### [What needs to be done]
How many lines in the data below contain the word "Open"? Reply with the number alone.

Records for locating displayed items
----
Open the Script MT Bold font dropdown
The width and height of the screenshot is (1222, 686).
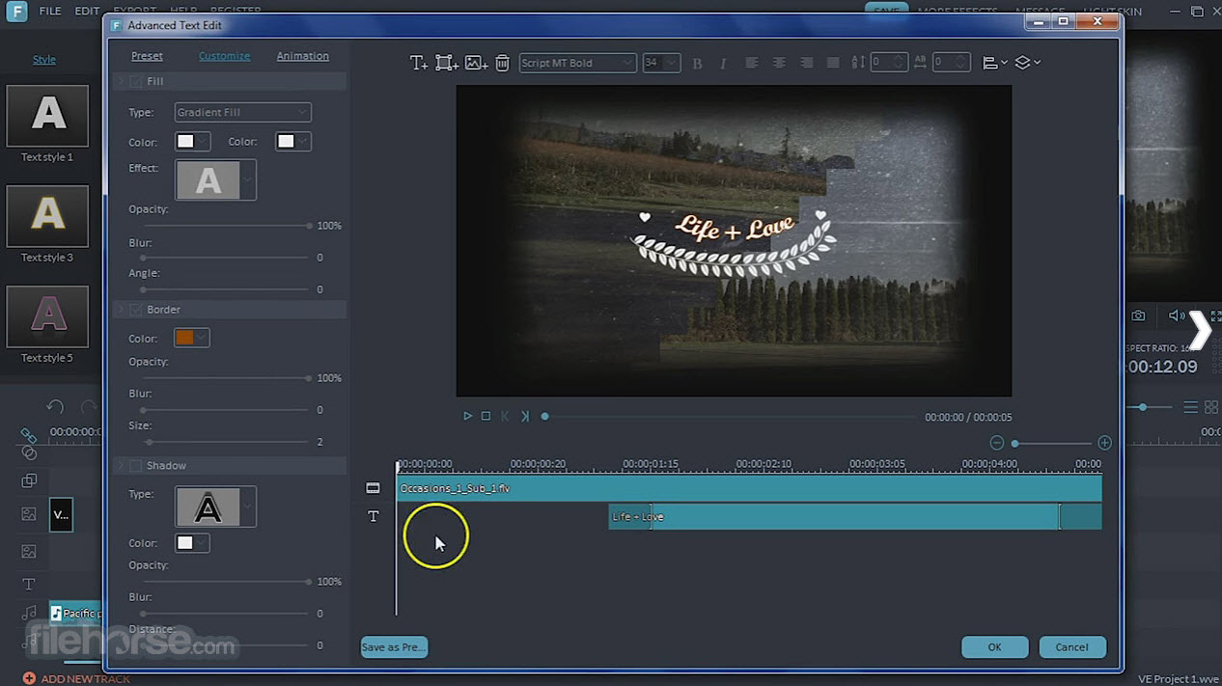[577, 63]
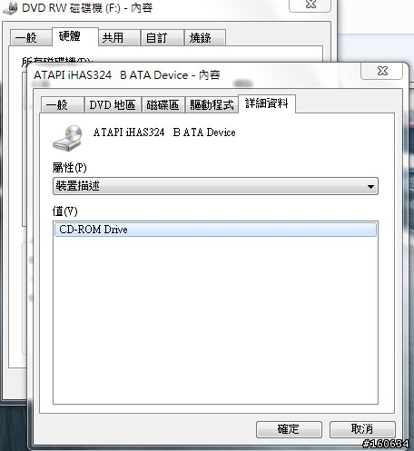
Task: Open the DVD 地區 tab
Action: [x=113, y=105]
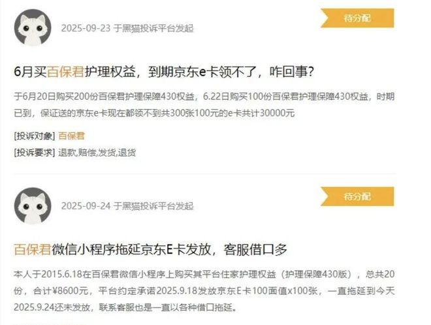Click the summary starting 于6月20日购买200份

click(204, 105)
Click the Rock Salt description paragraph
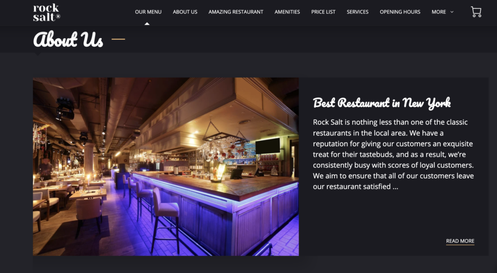The width and height of the screenshot is (497, 273). pyautogui.click(x=393, y=154)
----
### [Solution for this task]
2